Lotus owner DRB-Hicom has signed off a three-year programme to revitalise the struggling firm.

Although details remain scarce, it has been confirmed that the company has already spent more than £100 million keeping Lotus afloat, and that the rise in sales during that time has been enough to convince it that Lotus is worth investing in.

“We have cleaned up and we are moving ahead,” DRB managing director Tan Sri Mohd Khamil Jamil told Malaysian media, highlighting the financial, technical, marketing and product planning problems the firm inherited when it took control of Lotus’s parent company, Proton.

“We are coming out with the variants based on existing products — variants with improved technology, improved performance, improved quality as well as improved costing,” he said. 

The first of these was the Lotus Exige S roadster, and Jamil confirmed that the firm plans to launch more variants of the Evora and Elise.

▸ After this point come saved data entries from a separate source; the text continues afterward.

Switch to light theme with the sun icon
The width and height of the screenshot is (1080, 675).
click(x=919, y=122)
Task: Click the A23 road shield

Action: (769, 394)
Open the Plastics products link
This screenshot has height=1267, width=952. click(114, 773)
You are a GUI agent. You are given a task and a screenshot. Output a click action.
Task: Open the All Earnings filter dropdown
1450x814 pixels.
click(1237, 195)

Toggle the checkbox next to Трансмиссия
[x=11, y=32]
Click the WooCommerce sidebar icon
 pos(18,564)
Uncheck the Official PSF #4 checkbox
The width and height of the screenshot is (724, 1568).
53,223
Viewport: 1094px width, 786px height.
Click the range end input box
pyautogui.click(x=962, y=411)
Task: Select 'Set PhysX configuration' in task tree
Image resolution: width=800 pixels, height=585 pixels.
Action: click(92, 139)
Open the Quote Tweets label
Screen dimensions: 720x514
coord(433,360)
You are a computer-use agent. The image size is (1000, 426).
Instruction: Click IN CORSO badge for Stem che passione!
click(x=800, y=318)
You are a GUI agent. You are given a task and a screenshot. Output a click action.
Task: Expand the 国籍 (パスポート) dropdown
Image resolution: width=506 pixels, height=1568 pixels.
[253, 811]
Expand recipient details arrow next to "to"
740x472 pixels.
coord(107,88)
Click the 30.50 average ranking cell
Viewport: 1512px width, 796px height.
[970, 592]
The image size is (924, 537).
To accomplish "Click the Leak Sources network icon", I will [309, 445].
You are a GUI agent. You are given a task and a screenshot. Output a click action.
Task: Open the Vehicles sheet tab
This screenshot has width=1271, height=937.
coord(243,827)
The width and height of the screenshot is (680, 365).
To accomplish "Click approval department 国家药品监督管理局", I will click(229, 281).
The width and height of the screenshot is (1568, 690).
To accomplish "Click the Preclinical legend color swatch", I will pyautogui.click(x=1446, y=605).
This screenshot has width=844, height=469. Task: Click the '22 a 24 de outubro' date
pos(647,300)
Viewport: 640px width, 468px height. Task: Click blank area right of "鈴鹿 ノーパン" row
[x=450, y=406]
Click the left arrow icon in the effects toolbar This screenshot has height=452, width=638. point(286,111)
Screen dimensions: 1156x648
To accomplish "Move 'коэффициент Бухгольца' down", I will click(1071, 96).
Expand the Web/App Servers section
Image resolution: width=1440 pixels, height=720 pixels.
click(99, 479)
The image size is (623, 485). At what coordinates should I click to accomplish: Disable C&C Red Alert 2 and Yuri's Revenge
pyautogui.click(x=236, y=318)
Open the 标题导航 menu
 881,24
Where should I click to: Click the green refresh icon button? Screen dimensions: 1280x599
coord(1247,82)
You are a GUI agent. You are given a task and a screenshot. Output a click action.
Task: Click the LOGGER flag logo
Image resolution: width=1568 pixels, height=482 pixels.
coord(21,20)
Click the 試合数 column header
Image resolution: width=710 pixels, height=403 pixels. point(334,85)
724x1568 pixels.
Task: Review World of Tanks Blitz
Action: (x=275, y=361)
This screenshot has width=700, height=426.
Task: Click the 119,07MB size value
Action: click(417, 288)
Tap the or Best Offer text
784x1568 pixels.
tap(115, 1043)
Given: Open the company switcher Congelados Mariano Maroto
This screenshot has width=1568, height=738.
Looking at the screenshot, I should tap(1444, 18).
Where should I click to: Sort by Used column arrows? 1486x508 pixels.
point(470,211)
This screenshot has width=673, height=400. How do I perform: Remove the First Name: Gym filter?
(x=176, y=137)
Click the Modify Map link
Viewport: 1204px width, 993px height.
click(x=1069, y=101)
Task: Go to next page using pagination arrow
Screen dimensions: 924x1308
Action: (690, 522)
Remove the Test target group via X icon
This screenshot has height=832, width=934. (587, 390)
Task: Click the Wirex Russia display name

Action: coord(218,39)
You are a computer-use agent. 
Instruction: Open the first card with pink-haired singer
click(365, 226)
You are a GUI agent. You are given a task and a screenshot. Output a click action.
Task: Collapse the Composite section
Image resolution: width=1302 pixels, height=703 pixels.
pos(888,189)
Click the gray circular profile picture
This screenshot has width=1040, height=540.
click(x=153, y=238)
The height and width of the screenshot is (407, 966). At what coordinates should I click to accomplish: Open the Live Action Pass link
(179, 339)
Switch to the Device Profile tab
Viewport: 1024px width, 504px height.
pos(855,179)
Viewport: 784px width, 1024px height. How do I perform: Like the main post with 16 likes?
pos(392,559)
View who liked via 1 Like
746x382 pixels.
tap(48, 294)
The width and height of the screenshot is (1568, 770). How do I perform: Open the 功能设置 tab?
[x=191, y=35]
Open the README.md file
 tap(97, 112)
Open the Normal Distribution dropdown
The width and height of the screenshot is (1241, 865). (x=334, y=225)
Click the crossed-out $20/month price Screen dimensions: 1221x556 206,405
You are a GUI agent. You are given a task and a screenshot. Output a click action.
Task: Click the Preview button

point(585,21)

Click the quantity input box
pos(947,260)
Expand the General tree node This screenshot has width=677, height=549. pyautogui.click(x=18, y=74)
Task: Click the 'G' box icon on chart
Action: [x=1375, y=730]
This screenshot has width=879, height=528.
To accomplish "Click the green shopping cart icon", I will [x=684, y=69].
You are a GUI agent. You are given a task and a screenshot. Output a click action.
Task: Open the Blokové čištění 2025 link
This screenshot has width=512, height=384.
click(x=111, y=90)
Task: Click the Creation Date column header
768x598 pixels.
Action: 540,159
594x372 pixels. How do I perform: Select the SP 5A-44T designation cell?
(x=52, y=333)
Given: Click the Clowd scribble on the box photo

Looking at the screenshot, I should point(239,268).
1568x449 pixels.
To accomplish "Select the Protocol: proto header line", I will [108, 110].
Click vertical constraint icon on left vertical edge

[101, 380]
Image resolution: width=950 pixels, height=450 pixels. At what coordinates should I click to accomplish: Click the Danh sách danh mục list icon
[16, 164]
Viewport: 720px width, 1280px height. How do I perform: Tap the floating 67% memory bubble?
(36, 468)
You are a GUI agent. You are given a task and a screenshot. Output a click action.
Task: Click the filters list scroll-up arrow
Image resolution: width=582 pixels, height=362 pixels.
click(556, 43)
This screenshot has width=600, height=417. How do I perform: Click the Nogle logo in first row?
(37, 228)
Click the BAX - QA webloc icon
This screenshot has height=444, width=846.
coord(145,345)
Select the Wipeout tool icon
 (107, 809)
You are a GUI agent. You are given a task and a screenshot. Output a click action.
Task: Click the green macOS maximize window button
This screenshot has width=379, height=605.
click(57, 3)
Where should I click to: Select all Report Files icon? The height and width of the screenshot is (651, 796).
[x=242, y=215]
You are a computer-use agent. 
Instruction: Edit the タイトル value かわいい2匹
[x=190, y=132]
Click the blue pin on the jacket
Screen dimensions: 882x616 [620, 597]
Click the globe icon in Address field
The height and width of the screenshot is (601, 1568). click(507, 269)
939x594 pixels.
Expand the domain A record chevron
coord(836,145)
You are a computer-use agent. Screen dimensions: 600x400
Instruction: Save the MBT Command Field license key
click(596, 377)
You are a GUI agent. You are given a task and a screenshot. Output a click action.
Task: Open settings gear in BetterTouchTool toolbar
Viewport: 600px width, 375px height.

Of the Exige S roadster, Jamil said: “It is not going to sell in big volumes, but it is a big step.”

Jamil also confirmed that Lotus sold 70 cars up to the end of May — as opposed to 80 in all of 2012. Production is now said to be stepping up to 40 cars per month, with 85 per cent of them exported. 

It is this revival that is said to underpin business secretary Vince Cable’s willingness to sign off a £10 million investment as part of the Regional Growth Fund. The RGF is designed for new jobs and training and for R&D projects.

Jamil also confirmed that the five-car, five-year plan developed under the stewardship of Dany Bahar has been officially killed off.  However, speculation continues that the Esprit project was close to fruition when DRB took over and that it could be revived at relatively little cost.

It was also confirmed that Proton has signed a collaboration deal with Honda, although Jamil declined to discuss the terms of the arrangement.